The mess Labour have found themselves in over Heathrow is about much more than the decision over airport expansion. It exposes the paper-thin commitment of many in the party, and many elsewhere, to tackling air pollution and climate change, and the work still required to drag them into the 21st century.
There has been a relatively robust consensus against expanding Heathrow airport in City Hall for a decade. No mainstream mayoral candidate has ever stood on a platform of expansion, and politicians from all four main parties have chaired Assembly meetings and committees opposing expansion for a variety of environmental, economic, public health and transport reasons.
But yesterday, those who have quietly dissented from this consensus broke ranks, throwing the official position of their parties into disarray.
The line from Labour on the London Assembly is now that they need to study Davies’ work and don’t want to jump to conclusions. This mirrors the line taken by Tessa Jowell, and avoids taking sides between anti candidates like Sadiq Khan and pro candidates like David Lammy.
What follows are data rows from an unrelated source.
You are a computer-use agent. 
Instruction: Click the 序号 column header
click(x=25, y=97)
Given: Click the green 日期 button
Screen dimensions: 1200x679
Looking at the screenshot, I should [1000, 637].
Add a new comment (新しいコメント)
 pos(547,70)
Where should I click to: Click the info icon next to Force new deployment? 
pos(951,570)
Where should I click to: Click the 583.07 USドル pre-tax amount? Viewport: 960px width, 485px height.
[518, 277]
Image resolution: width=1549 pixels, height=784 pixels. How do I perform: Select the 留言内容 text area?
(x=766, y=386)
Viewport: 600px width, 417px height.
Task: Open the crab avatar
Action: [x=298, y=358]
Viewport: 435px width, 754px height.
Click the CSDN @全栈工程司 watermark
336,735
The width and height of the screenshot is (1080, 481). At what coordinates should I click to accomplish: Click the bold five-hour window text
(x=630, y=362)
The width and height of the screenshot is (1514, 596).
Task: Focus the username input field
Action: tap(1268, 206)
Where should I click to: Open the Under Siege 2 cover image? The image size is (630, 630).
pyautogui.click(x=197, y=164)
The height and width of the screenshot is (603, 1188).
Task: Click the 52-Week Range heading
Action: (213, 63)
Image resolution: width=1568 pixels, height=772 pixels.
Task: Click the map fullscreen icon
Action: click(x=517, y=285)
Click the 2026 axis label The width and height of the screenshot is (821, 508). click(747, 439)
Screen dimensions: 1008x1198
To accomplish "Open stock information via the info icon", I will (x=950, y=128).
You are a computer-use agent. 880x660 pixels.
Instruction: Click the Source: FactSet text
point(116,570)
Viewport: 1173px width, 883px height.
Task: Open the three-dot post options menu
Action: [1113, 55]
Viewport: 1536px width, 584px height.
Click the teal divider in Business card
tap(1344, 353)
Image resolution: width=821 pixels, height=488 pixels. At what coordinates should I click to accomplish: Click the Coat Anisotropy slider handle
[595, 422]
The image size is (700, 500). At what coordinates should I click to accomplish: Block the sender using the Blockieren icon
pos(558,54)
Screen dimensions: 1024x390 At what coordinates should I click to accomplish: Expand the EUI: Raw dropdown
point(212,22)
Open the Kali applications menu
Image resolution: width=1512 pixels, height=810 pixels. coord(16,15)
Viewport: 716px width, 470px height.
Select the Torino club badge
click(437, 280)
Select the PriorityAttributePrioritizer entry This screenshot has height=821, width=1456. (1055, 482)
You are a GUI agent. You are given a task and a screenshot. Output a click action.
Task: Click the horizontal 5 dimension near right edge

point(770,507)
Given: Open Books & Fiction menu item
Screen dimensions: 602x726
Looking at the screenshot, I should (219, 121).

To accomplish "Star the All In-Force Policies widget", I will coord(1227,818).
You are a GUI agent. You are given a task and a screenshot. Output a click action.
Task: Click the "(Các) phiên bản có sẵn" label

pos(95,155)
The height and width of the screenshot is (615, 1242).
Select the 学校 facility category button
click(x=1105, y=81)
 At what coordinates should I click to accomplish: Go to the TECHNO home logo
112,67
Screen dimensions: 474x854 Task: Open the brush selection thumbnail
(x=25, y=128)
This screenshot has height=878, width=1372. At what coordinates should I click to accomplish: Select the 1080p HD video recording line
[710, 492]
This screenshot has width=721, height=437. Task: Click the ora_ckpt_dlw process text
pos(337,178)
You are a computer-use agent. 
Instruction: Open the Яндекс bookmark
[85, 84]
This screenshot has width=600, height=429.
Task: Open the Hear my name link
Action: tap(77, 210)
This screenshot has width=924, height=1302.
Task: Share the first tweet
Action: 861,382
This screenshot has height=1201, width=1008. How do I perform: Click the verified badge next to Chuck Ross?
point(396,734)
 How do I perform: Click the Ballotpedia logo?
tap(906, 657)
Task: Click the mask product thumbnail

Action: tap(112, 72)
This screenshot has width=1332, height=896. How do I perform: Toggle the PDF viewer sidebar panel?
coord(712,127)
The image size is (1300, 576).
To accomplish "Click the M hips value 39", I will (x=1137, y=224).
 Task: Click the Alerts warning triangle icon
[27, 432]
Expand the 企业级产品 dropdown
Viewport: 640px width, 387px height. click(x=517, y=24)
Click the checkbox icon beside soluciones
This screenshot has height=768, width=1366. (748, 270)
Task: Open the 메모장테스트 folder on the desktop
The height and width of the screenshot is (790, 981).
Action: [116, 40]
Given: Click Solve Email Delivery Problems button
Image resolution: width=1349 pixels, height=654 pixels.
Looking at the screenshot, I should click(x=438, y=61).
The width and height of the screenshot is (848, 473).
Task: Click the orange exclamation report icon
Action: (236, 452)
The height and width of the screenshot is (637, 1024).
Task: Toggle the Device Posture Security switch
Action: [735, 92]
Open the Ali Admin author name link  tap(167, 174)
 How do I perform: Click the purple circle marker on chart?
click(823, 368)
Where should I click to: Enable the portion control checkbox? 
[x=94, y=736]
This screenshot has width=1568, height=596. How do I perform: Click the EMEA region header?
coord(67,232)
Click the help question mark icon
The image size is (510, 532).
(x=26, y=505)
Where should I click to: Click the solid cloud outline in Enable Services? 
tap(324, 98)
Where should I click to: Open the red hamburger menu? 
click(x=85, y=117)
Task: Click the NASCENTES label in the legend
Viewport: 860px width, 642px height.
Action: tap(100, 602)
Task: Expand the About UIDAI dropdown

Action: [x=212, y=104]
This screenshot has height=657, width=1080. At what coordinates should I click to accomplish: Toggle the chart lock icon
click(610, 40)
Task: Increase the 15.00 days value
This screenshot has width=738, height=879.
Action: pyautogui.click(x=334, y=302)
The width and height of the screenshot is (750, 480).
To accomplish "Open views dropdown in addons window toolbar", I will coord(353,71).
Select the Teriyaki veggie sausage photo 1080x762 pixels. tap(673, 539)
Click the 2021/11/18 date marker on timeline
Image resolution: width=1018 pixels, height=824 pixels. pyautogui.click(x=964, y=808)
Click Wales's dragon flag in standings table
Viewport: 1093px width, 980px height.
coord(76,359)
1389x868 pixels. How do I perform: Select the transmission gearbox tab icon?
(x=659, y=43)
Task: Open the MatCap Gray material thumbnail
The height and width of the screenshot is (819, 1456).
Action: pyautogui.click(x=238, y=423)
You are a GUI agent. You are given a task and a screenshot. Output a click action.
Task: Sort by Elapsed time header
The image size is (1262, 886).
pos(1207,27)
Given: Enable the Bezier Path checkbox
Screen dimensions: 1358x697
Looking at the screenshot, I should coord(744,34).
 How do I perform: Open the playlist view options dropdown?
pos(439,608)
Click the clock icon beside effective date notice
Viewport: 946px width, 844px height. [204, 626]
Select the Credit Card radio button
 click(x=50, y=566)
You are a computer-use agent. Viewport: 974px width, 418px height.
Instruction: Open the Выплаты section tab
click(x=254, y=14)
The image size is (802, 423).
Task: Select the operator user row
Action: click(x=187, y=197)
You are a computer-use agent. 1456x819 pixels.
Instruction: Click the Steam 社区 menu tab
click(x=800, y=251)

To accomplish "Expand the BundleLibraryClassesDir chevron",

But they were quick to condemn the government’s new proposals for Right to Buy on housing association homes, even though the government hasn’t even published its detailed proposals for this manifesto pledge yet. Labour are right to oppose it, because we know enough to see that it will be a disaster.
So it is with Heathrow. After a decade of detailed scrutiny of various Heathrow proposals, we can say with confidence that none of the headline measures offered by Davies today meet the fundamental objections that Labour Assembly Members have signed up to in the past.
For example, legal commitments on air pollution cannot be met with an expanded airport, and noise will increase by 50 per cent for the local population. What’s holding them back from opposing this other than internal politics?
The other excuse used by those who have loudly backed the Davies proposals, including David Lammy and Gareth Thomas, is that expansion can be squared with all of the public health and environmental concerns.
To swallow that claim you must either be credulous to the point of naivety, or – at heart – unconcerned about air pollution and climate change.
Elsewhere, leading Conservative figures reiterated their opposition to Heathrow expansion, but suggested expansion elsewhere was both necessary (despite evidence to the contrary published by the London Assembly) and could take place at Gatwick or an entirely new airport. But while this may lessen the air pollution and noise concerns, it still fails the climate change test.
To swallow any claim about squaring climate change with airport expansion, Davies shows that you need to believe that every possible step will be taken to reduce carbon emissions elsewhere in London to achieve even greater reductions than current planned. You must believe this in spite of the current Mayor being awarded the miserable score of 4 out of 10 for efforts to date.
You must also trust that a future government will introduce a tax on flights equivalent to £100 on the cost of a flight to Ibiza to reduce demand in order to meet our climate change commitments, and ignore repeated examples of British governments of all political colours bottling it on fuel duty and aviation taxes.
It would be like swallowing the Government’s suggestion that Right-to-Buy homes will be replaced like-for-like. It’s theoretically possible, but all the evidence points the other way. Those who – at heart – really don’t care for social housing pretend otherwise.
In recent years the London Assembly has heard that climate change is the greatest threat to jobs and economic prosperity, and that air pollution is a greater public health emergency than obesity. Sadly, it seems the implications of this work still hasn’t fundamentally changed the approach taken by many leading politicians in London.
It has been said that this upcoming Mayoral election could easily become a referendum on Heathrow expansion. It should equally be a referendum on climate change and air pollution, with a choice between those stuck in denial and those who see the need for a very different strategy for a prosperous, healthy and sustainable London.